Transdermal CBD application was successful in decreasing monoarthritis-associated increases of pro-inflammatory biomarkers in neuronal tissues. In this study, the expression of CGRP in spinal cord was increased after peripheral inflammation as previously reported Sluka and Westlund, , and was decreased by high doses 6.
Like other neuropeptides, CGRP is rapidly transported to nerve terminals for release centrally as well as peripherally where as a potent vasodilator it contributes to neurogenic inflammation Kawasaki et al.
Although increases in CGRP are described in DRG after hindpaw inflammation Nahin and Byers, , no significant changes in DRG expression were observed here data not shown , possibly due to the small number of sensory neurons innervating the joint.
It is also plausible that by 7 days post monoarthritis induction, neuropeptide content has stabilized. In monoarthritic animals, spinal cord OX42 expression is increased in activated microglia, the immune cells specific to the central nervous system, as previously described for CFA-induced ankle inflammation and trinitrobenzene sulfonic acid TNBS -induced pancreatitis Shan et al.

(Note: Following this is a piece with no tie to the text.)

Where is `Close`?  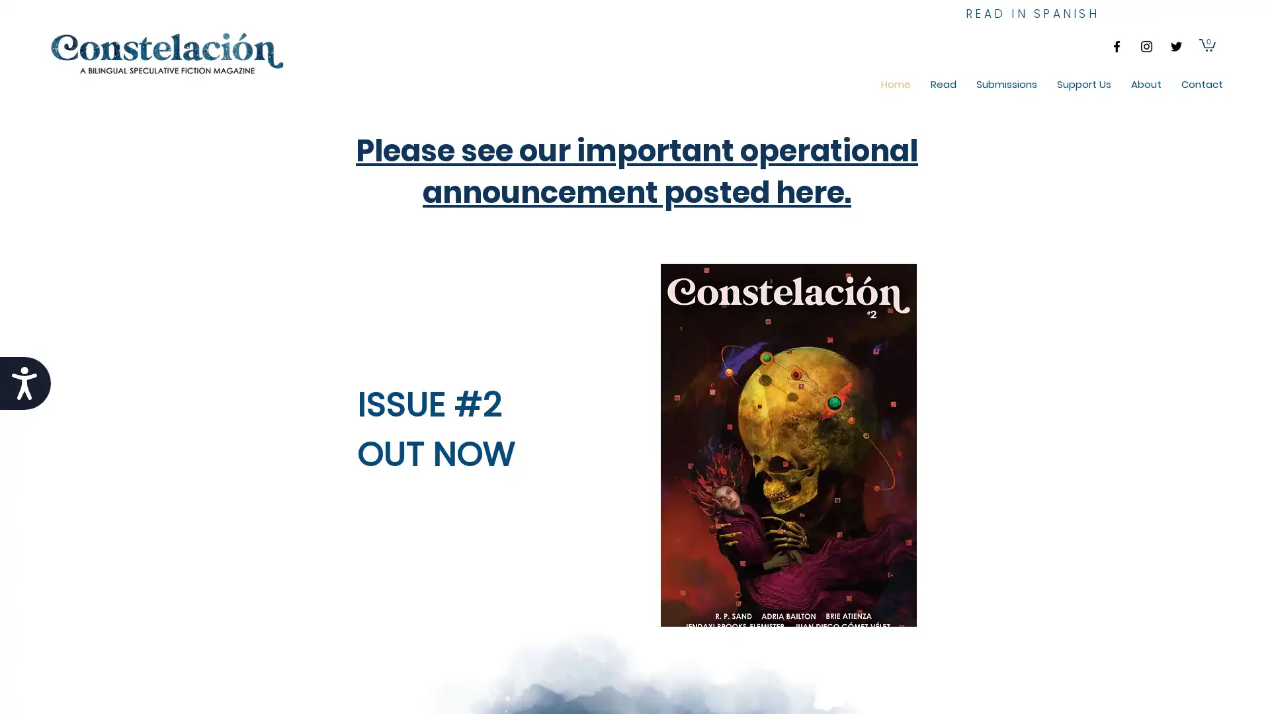 Close is located at coordinates (1253, 690).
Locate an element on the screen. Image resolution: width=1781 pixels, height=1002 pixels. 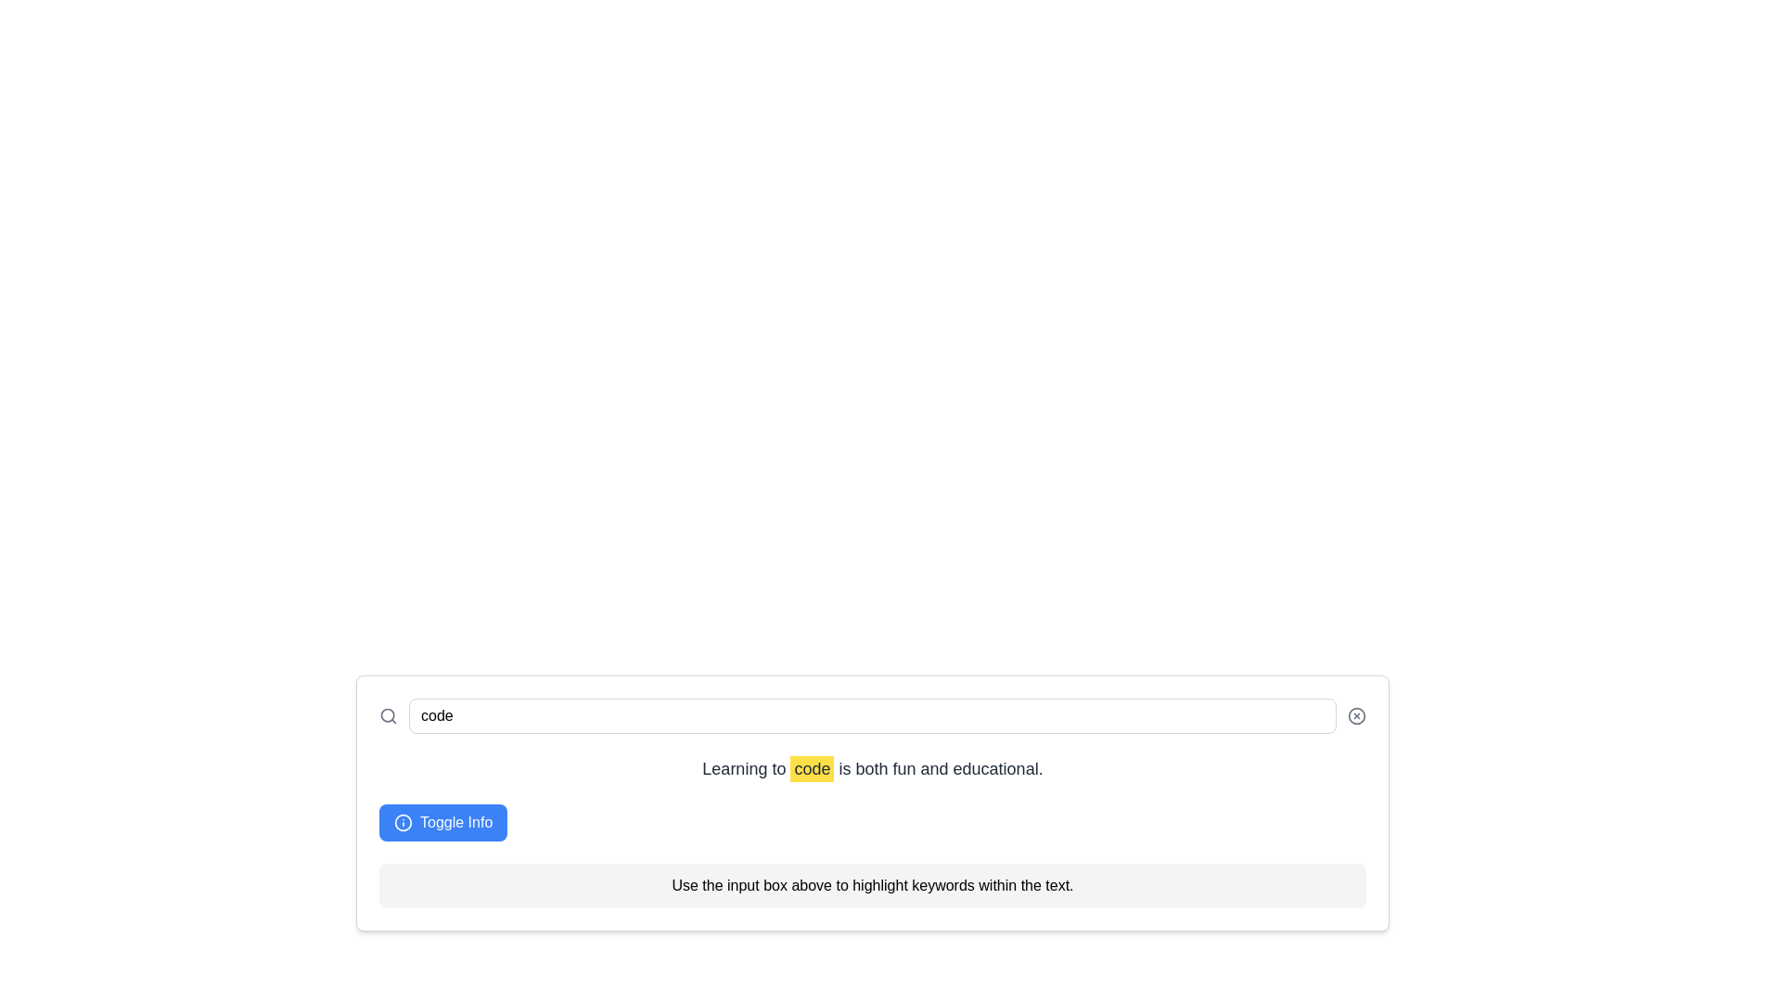
the keyword highlight within the sentence 'Learning to code is both fun and educational.' to emphasize its importance is located at coordinates (812, 769).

Treatment with high doses of transdermal CBD in this study effectively reduced OX42 expression below baseline levels, indicating reduced microglial activation. CBD is a known non-psychoactive cannabinoid, and due to its low affinity for the CB1 receptor it would be expected that exploratory behavioural activity would be similar among treatment groups compared to negative side-effects associated with THC Croxford, ; Malone et al.
This was demonstrated in this study by lack of CBD-induced changes in open-field exploration among naive treatment groups. Combinatorial with psychoactivity, side-effects such as hypothermia and hypomobility induced by THC are avoided with use of CBD Zimmer et al. These studies demonstrate transdermal administration of CBD has long-lasting therapeutic effects without psychoactive side-effects.
Thus, use of topical CBD has potential as effective treatment of arthritic symptomatology. The data presented suggest transdermal CBD is a good candidate for developing improved therapies for these debilitating disease. Stinchcomb, University of Kentucky start-up funds to K.
Westlund and All-Tranz, Inc. Cannabidiol was a generous gift provided by NIDA. National Center for Biotechnology Information , U. Author manuscript; available in PMC Jul 1. Hammell , 1, a L.
The Topical Benefits of CBD
What are the topical uses of CBD Cream & CBD lotion? CBD and cannabis products made for skin application have a wide possibility of use. Similarly, the compounding effects of THC and CBD work together to the bloodstream to produce its euphoric effects, applying it topically. Topical CBD oil is packed with natural anti-inflammatory When it's applied to inflamed skin, you may experience satisfactory relief.